Locale Skagit Valley Alba

Washington
United States
Judges Ratings 
1 Review
88
Aroma:
22 / 24
Flavor:
36 / 40
Appearance:
5 / 6
Mouthfeel:
8 / 10
Overall Impression:
17 / 20
Description 

Pike Locale Skagit Valley Alba is light and citrusy with a clean, earthy and nutty malt finish. Subtly seasoned with Yakima Valley hops, Pike Locale Skagit Valley Alba pours a beautiful light amber color with crisp, pale foam. Skagit Valley Alba is the first beer in the new Pike Locale series, which features 100% Washington State grown ingredients. Each beer in the series is designed as a varietal, meant to showcase the malt's
characteristics as opposed to brewing for a specific beer style.

Profile

ABV: 
5.5%
IBUs: 
28
Hops: 
Cascade, Centennial, Mosaic
Malts: 
Alba, Full Pint, Cara Wheat, Red Wheat
Judges Review 
Jason Johnson's picture
Judges Rating:
88
Aroma:
22 / 24
Appearance:
5 / 6
Flavor:
36 / 40
Mouthfeel:
8 / 10
Overall Impression:
17 / 20

This beer would be considered a specialty beer because it is being identified as being brewed with a unique local ingredient, Skagit Valley Barley. The base style is an American Pale Ale, but the brewer is choosing not to focus on the style itself, but rather focus on the locally grown malt varietal. 

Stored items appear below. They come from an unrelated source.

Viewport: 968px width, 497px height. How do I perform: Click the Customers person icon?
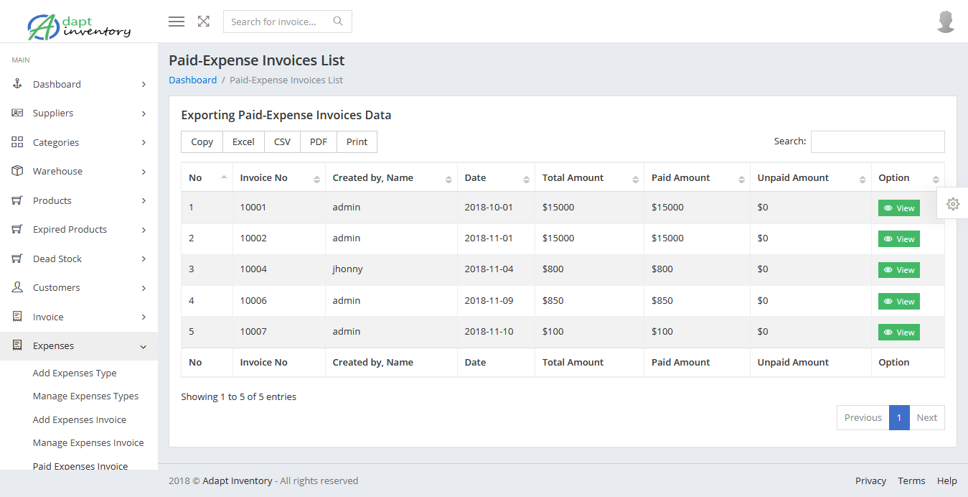(17, 287)
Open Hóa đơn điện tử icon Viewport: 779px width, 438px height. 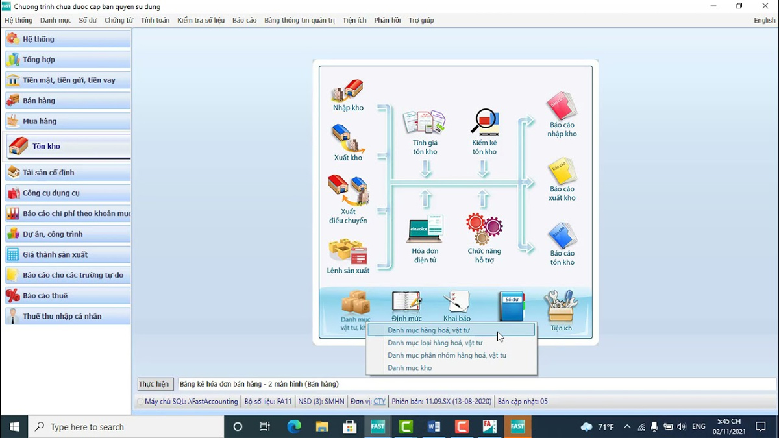pos(425,230)
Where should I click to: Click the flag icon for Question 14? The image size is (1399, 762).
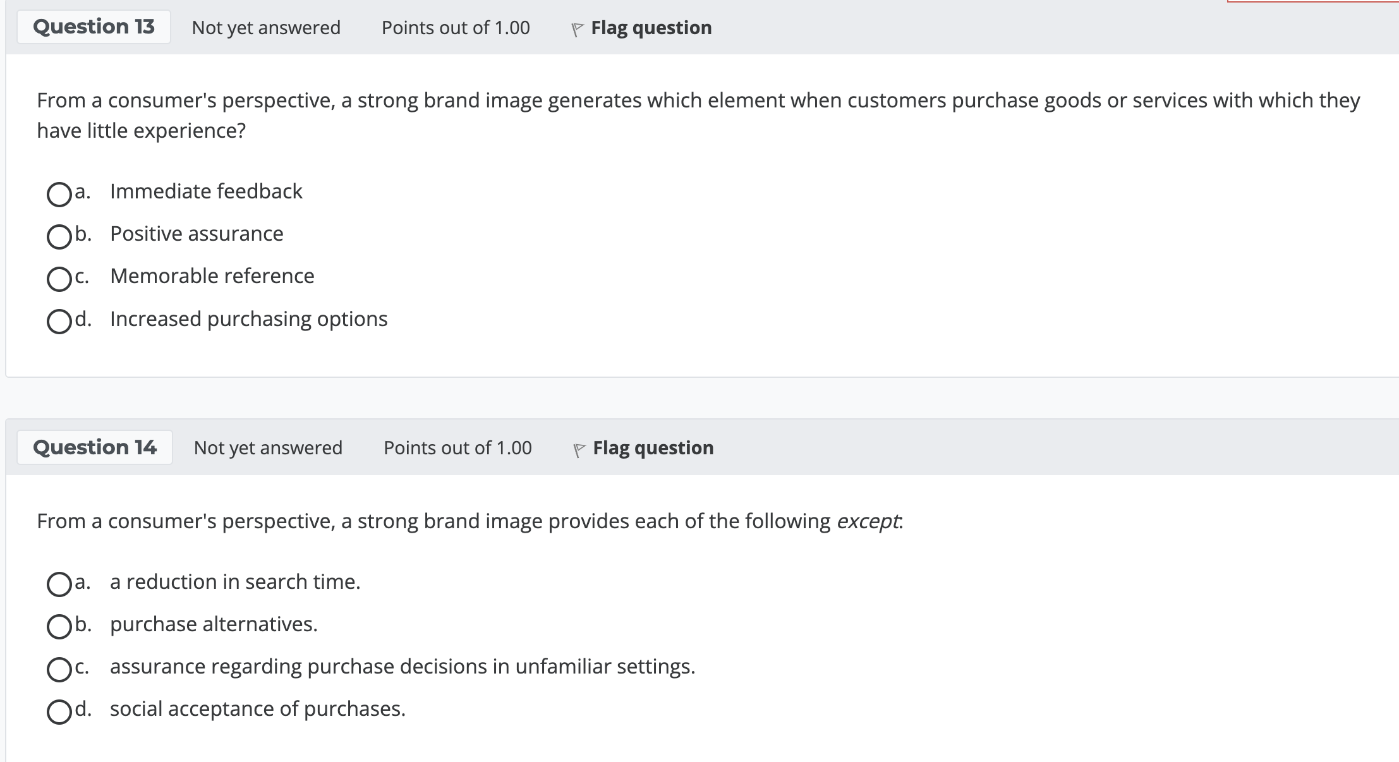(x=578, y=450)
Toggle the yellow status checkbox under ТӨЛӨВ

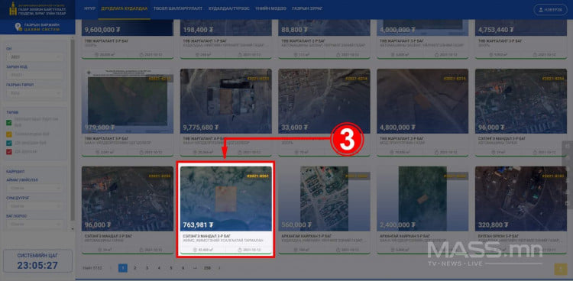(x=9, y=134)
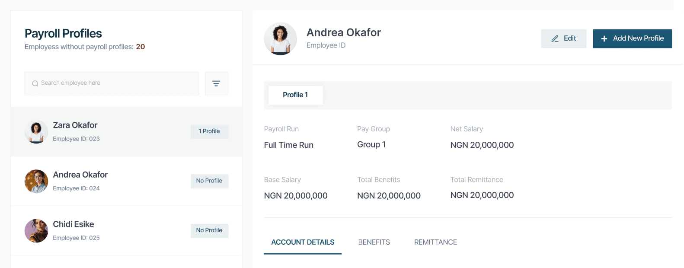Click the search magnifier icon
Viewport: 684px width, 268px height.
tap(35, 83)
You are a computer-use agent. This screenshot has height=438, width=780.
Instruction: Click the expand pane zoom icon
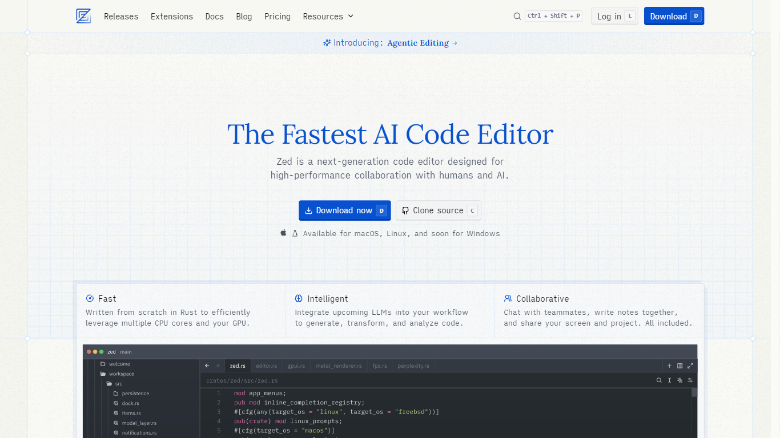[690, 366]
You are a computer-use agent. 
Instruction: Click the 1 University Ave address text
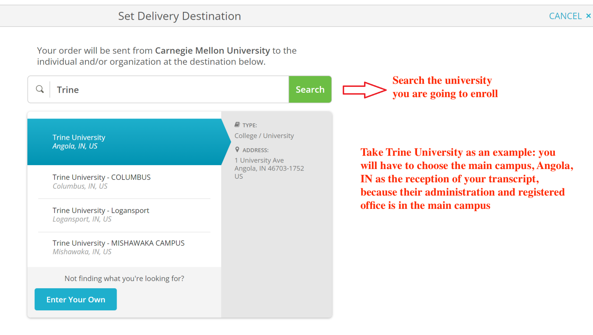point(259,160)
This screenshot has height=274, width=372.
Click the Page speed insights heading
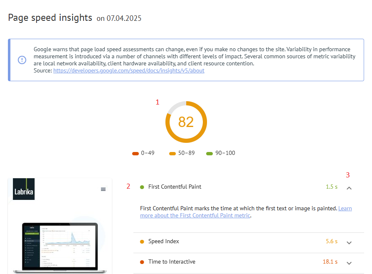50,17
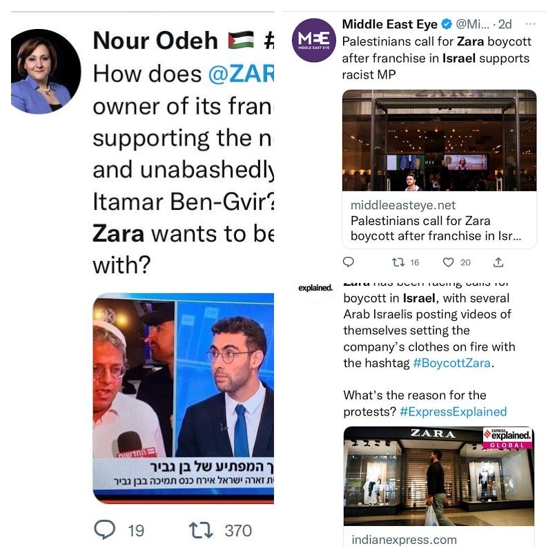Click the Middle East Eye verified badge
Screen dimensions: 557x557
pos(447,24)
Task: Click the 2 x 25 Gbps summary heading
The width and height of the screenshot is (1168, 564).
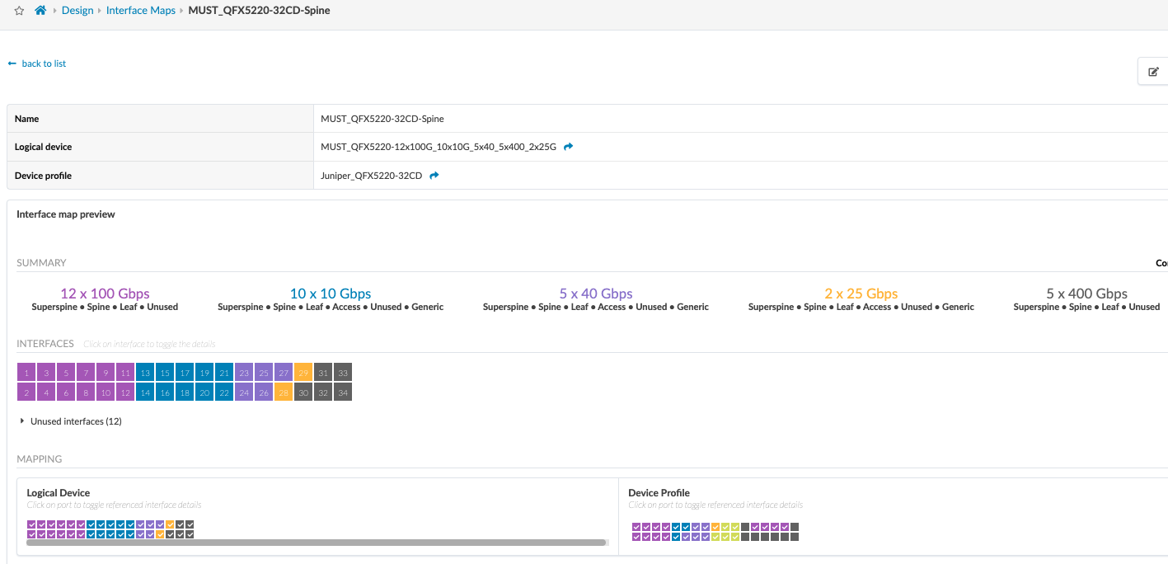Action: 861,294
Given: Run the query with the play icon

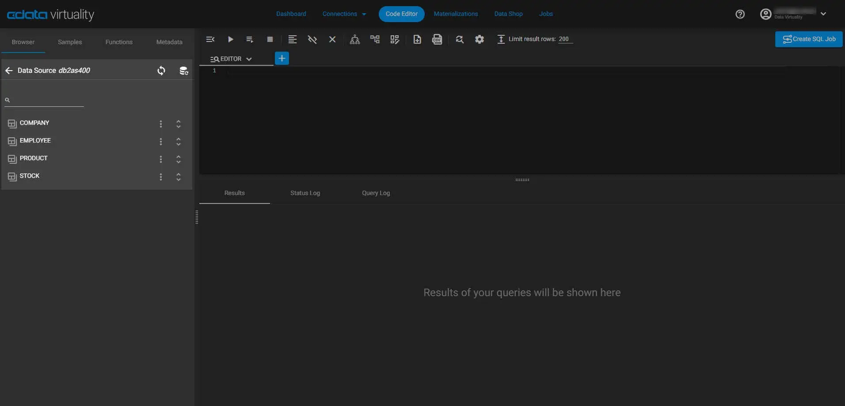Looking at the screenshot, I should [x=230, y=39].
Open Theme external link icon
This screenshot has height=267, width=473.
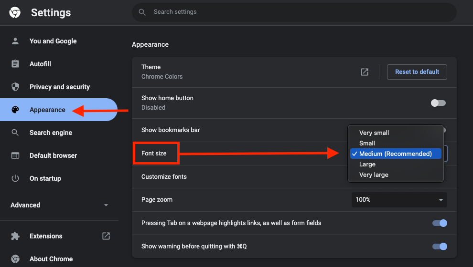pyautogui.click(x=365, y=72)
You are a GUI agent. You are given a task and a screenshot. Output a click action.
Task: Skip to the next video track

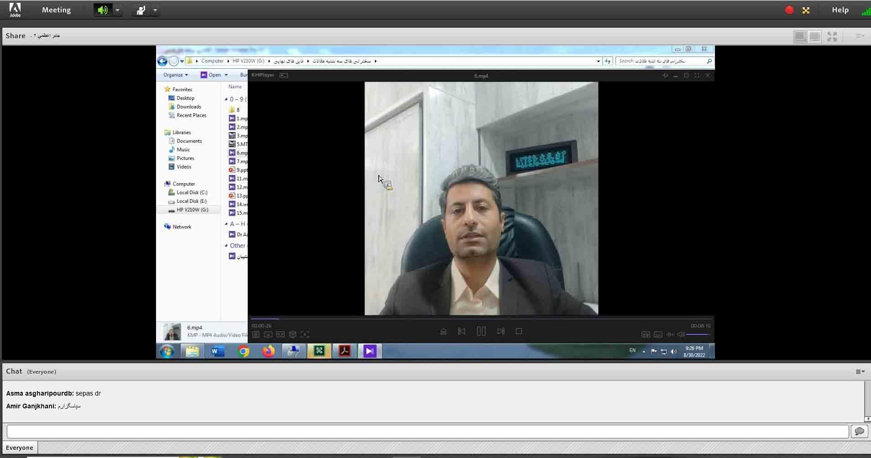(501, 331)
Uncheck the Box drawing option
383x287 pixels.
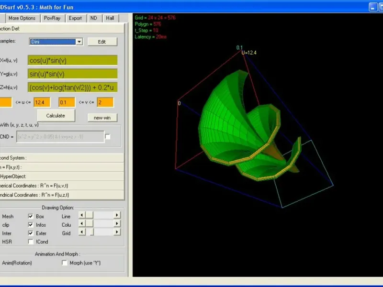pos(31,216)
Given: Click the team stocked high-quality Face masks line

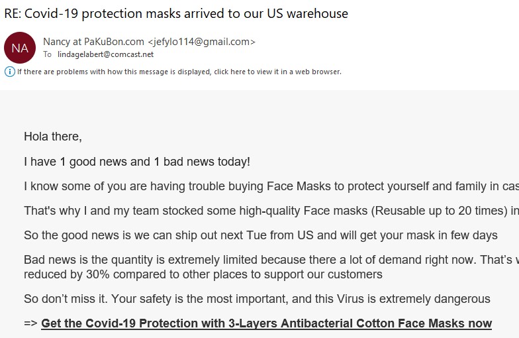Looking at the screenshot, I should point(265,211).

This beer pours a light golden color with a small white head that dissipates fairly quickly. The beer has good clarity with just a small amount of haze. The aroma is a combination of herbal and citrusy hops with some deep biscuit-like malt. The malt profile is clean, showcasing the star of the show: the local malt varietal. However, whether or not I could discern the local region of the varietal remains to be seen. Perhaps with some more practice or exposure to this particular type of malt that would be possible but right now, it feels a bit like a well-pronounced Marris Otter Malt to me. The flavor is crisp and bright, with a moderate bitterness and hints of orange citrus flavor. There is a bit of sweetness to the malt as well yet it is still biscuity, especially in the finish. There is a small amount of nutty toastiness as well. The mouthfeel is medium-light and carbonation is medium. The beer is mildly creamy, with a good smooth feel overall. This beer is very good, but I just don’t think I’ve been educated enough to really discern if the grain came from one unique region or not. With that said, I really like the concept of specifying local region-based ingredients. Even if I personally cannot taste the difference, it does give the beer a bit more of an identity. Overall this beer was a solid pale ale, just lacking a little bit in the hop flavor. All in all, it’s a worthwhile beer, especially if the brewer plans on doing a series of beers that showcase various malts from the region.